PALU – Kisah perih begitu banyak akibat musibah gempa dahsyat yang melanda Palu. Selain tsunami, perkampungan hingga kompleks perumahan amblas masuk ke dalam tanah, bersama jiwa-jiwa yang tak sempat menyelamatkan diri. Salah satunya terjadi di Kelurahan Balaroa, Kecamatan Palu Barat, lokasi perumahan pertama di kota yang dibangun sekitar tahun 1980-an.

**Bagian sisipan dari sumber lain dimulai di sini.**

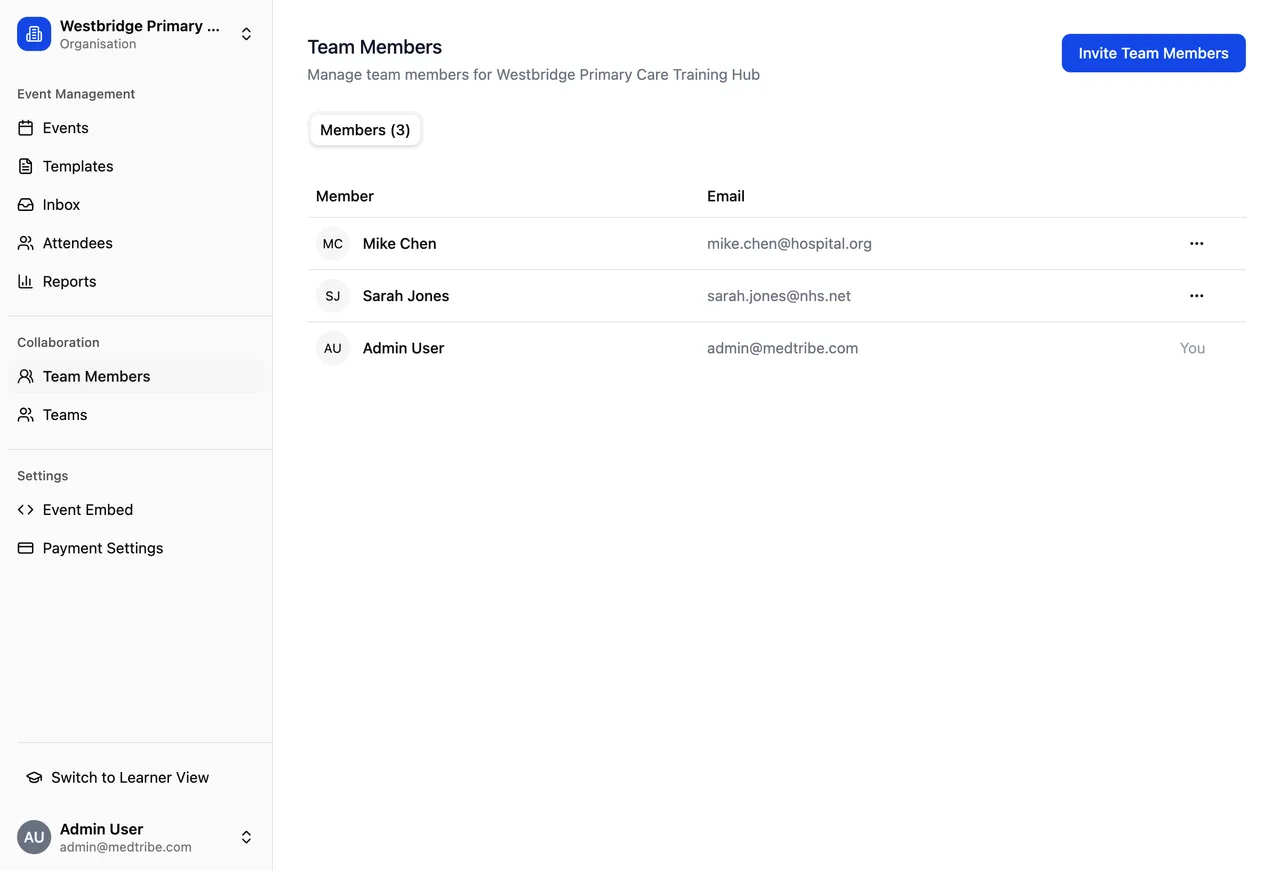Click the Westbridge organisation building icon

Lokasi perumahan ini kira-kira seluas lebih dari dua lapangan sepak bola dan terletak di ketinggian di wilayah barat kota Palu. Menurut saksi mata, awalnya tanah bergoyang kencang, lalu bangunan-bangunan roboh, kemudian tanah longsor dan bergeser, menelan sebagian bangunan-bangunan tersebut. Api dan asap yang membumbung terlihat setelah guncangan itu terjadi. Hampir seluruh rumah milik 900 keluarga tertimbun akibat gempa. Tanah di perumahan Balaroa juga amblas sedalam 20 meter.
Salah seorang saksi mata, Dian (32), menceritakan, saat gempa 7,4 magnitudo mengguncang dia bersama anggota keluarga lainnya sedang berada di dalam rumah. Mereka secepatnya lari ke luar menyelamatkan diri.

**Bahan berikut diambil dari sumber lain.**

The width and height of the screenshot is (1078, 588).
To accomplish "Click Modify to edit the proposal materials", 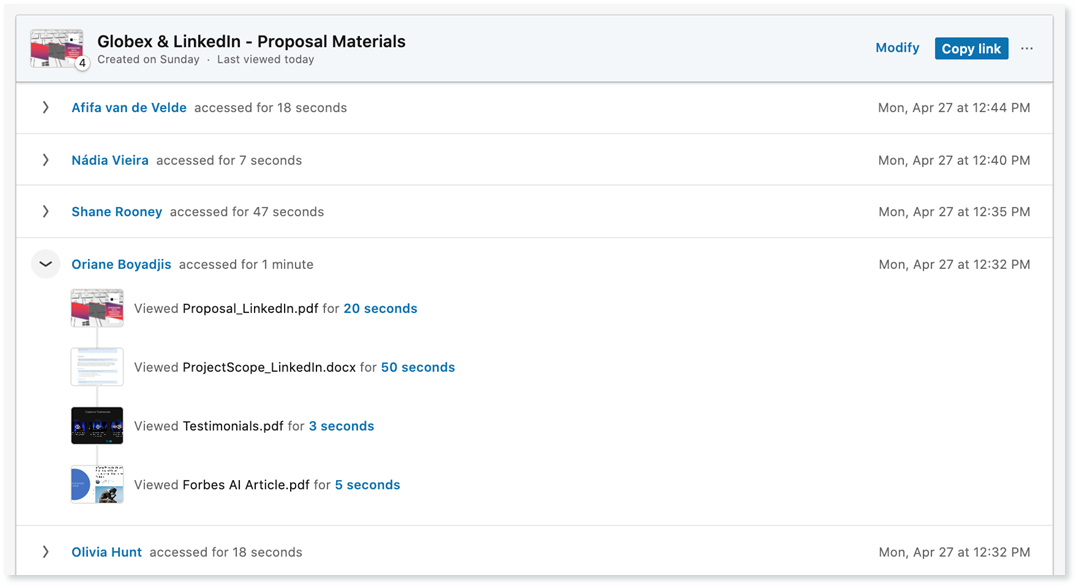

Saat gempa melanda, kata Dian, bumi bergoncang, tanah terbelah, pohon, masjid dan bangunan lainnya bergerak ke samping dan atas bawah seperti gelombang air hingga akhirnya tertutup oleh tanah.

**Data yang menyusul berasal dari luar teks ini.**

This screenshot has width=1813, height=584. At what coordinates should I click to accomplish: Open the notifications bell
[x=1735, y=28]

“Saat pergi menyelamatkan diri, saya berlari di bawah, sudah atap rumah orang,” katanya.
Dalam usaha penyelamatan dirinya tersebut, kata Dian, dia dan buah hatinya yang paling kecil tertimpa atap dan sempat terjebak di dalamnya. Beruntung, saat itu Faiz yang berlari di depan Dian, menyadari ibunya terjebak dan secara spontan berteriak hingga mengundang warga di sekitarnya yang turut menyelamatkan diri untuk membantu.
“Saat itu, Faiz berteriak mamanya tertinggal di bawah atap, akhirnya ada warga yang menolong adiknya dulu baru kemudian istri saya ditarik di antara sela-sela atap rumah,” kata suami Dian, Ikram (32 tahun).
Akan tetapi, keadaan mencekam tidak hanya sampai di situ. Dalam usaha pelarian menyelamatkan diri di tengah kebingungan mencari arah, keluarga tersebut bersama warga lainnya selain harus menghindari bangunan roboh dan pergerakan tanah yang tak beraturan, mereka juga harus terus berlari ke tempat aman sambil menghindari api yang berkobar di kanan-kirinya.
“Di sekeliling kami api menyala-nyala, tanah juga tidak beraturan, kami lari terus, bahkan kami sampai terbawa oleh pergerakan tanah itu dari lapangan ke arah masjid hingga ke lorong Kamboja mungkin sejauh 300 meter,” ucap Ikram.
Akhirnya, keluarga tersebut berhasil menyelamatkan diri walau harus kehilangan tempat tinggal dan sanak keluarganya. Mereka selamat dari keadaan mencekam yang hanya terjadi beberapa menit namun memiliki akibat luar biasa itu.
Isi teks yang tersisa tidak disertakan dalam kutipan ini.